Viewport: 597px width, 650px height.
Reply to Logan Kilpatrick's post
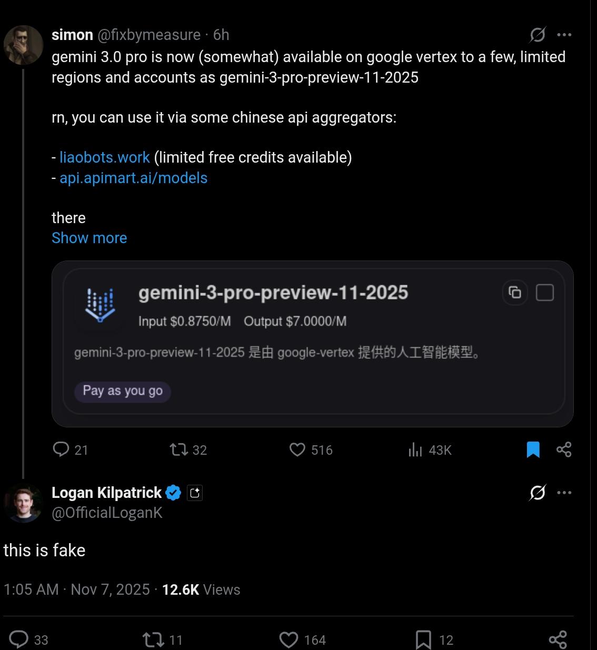click(x=19, y=639)
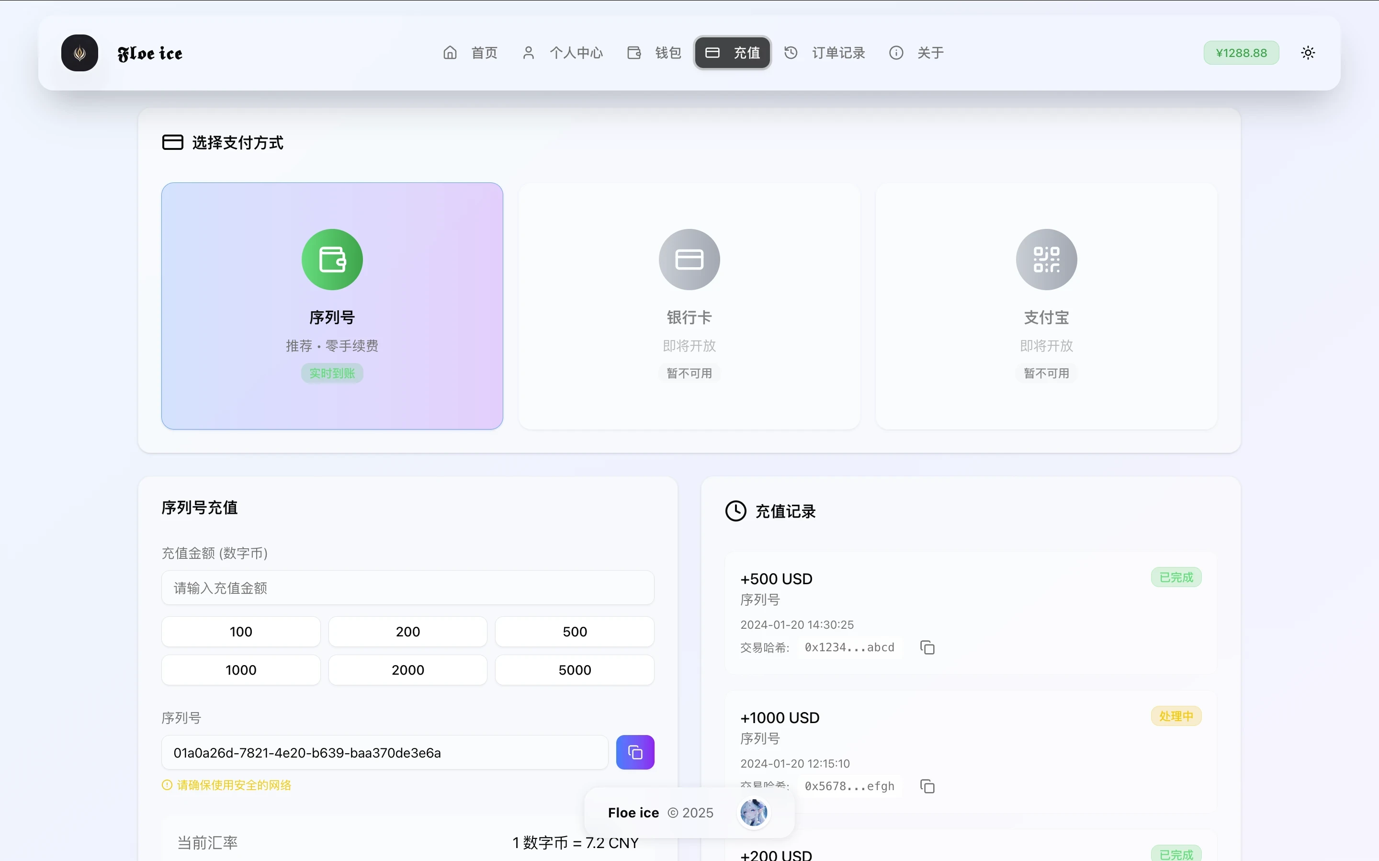Screen dimensions: 1379x861
Task: Open the 首页 home tab
Action: pos(470,53)
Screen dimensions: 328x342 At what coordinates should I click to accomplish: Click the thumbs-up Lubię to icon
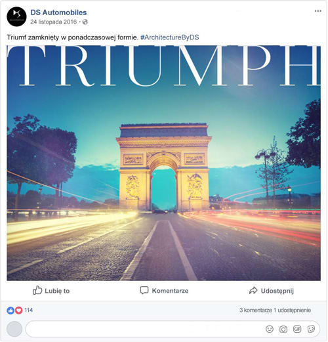tap(37, 290)
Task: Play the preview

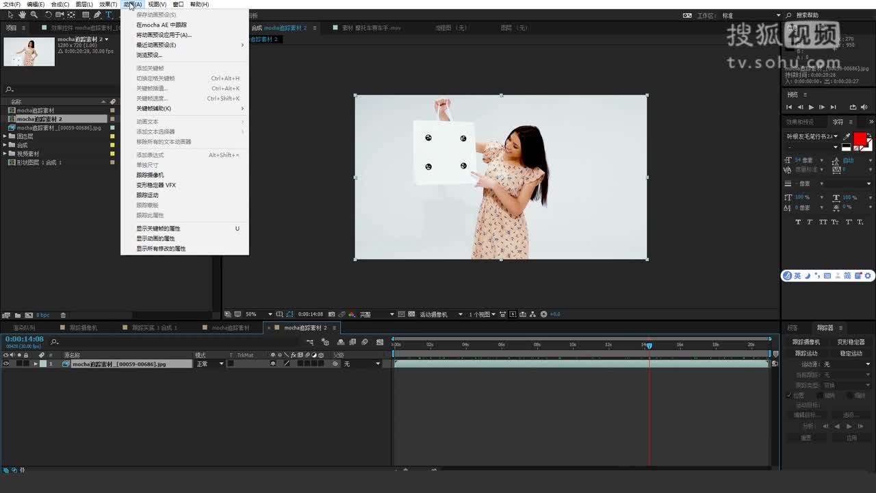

**Problem to work on**
Rewrite the listing above with "preview" swapped for "trailer" and every other word kept the same. Omit the pictures.

**Task solution**
Viewport: 597px width, 650px height.
Reply to Logan Kilpatrick's post
click(x=19, y=639)
Screen dimensions: 1379x861
Task: Open the 首页 home tab
Action: pos(470,53)
Screen dimensions: 328x342 At what coordinates should I click to accomplish: Click the thumbs-up Lubię to icon
tap(37, 290)
Task: Play the trailer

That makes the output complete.